Persecución implacable



“MAD MAX: FURIA EN EL CAMINO”

Por Lorena Bellesi
bellesi_lorena@hotmail.com

En el año 1979 el director australiano George Miller estrenaba “Mad Max, salvajes de autopista”, con un jovencísimo Mel Gibson como protagonista, causando un gran revuelo dentro de la cinematografía de la ciencia ficción post-apocalíptica. La misma tendría dos secuelas casi inmediatas: en el ‘81 y en el ‘85. Hoy, treinta y seis años después, Miller vuelve al ruedo, resucitando el mismo mundo devastado de sus primeros films y sin perder, en absoluto, ese característico fantástico encanto con la extraordinaria “Mad Max: Furia en el camino” (Mad Max: Fury Road). Despojada de material verbal, no afluyen cuantiosamente los diálogos; carente de complejidad argumental, resarce su minimalista retórica a través de un  ostentoso despliegue visual y sonoro que hechizan al espectador, maravillándolo durante las dos horas que dura el film.
El apelar a un ritmo incesante, por momentos frenético, consigue ser la mejor estrategia narrativa para contar una casi ininterrumpida persecución, la cual es, en realidad, el fruto de una traición. Luego de la guerra por el petróleo el mundo se ha convertido en un desierto, una estéril extensión color ocre, de cuyo suelo ácido no brota nada, donde el agua de los ríos y arroyos es veneno. Es difícil confiar en otros, la soledad es la forma que encontró Max (Tom Hardy) para poder sobrevivir en ese lugar extraño,  teñido de “fuego y sangre”. Aquejado por el fantasma de la culpa que lo atormenta más que los eventuales enemigos reales, Max es atrapado por uno de los tantos clanes brutales que ahora se reparten lo que quedó del mundo.

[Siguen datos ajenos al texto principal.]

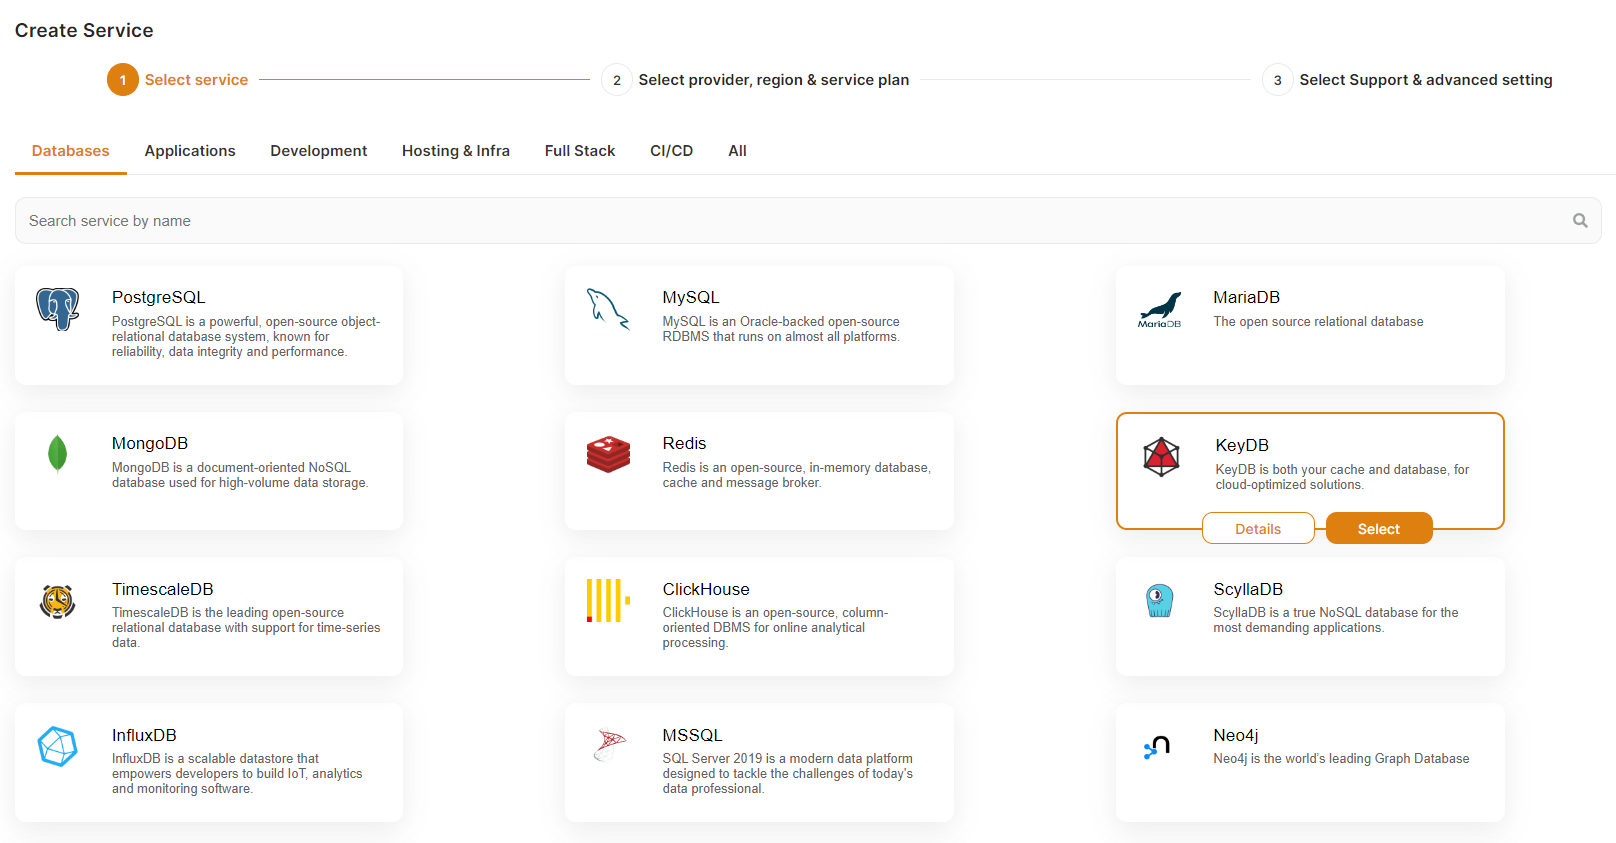Click the ScyllaDB monster icon
This screenshot has height=843, width=1616.
click(x=1160, y=600)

Un mundo visualmente espantoso, habitado por seres que llevan en el cuerpo la marca de la devastación: deformes, mutilados, abarrotados de tumores. El Inmortal Joe (Hugh Keays-Byrne) es el patriarcal líder de la ciudadela, un ser déspota, una suerte de mesías con ínfulas de redentor, que cuenta con un gran número de seguidores demenciales –los War boy-, dispuestos a morir por él, por sus promesas de salvación. Establecido en lo alto de una montaña, ejerce su poder administrando a gusto un invalorable tesoro: agua. Como suele suceder, un día su autoridad es desafiada por uno de sus discípulos, la imponente Furiosa (Charlize Theron, impecable), manejando su todopoderoso vehículo -un ensamble raro que parece un camión-, lo engaña y huye robándole sus bienes más preciados. De esta manera, se inicia una feroz cacería por el asolado e inconmensurable paisaje australiano.
Cada vehículo puesto en marcha es el resultado de una suma de partes, un híbrido hecho a partir de los retazos de algo que ya no existe. Preparados para la ofensiva, atraviesan los páramos y los pantanos con intensidad y furia. Cada coche, moto, camión es excesivo en su apariencia. De a ratos, el ruido salvaje de los motores de la caravana infernal es acompañado por el sonido de los tambores y una guitarra eléctrica, ejecutados en vivo desde el lugar. La escena es a su vez descabellada, como potente.
Mad Max: Furia en el camino”, no da respiro, cada escena es grandiosa en su montaje, fotografía y sonido. Una especie de “Rápidos y furiosos” futurista, pero con un acentuado sentido de la estética. En la película de Miller los personajes se preguntan: “¿Quién mató al mundo?”, esa interrogación trasciende la pantalla.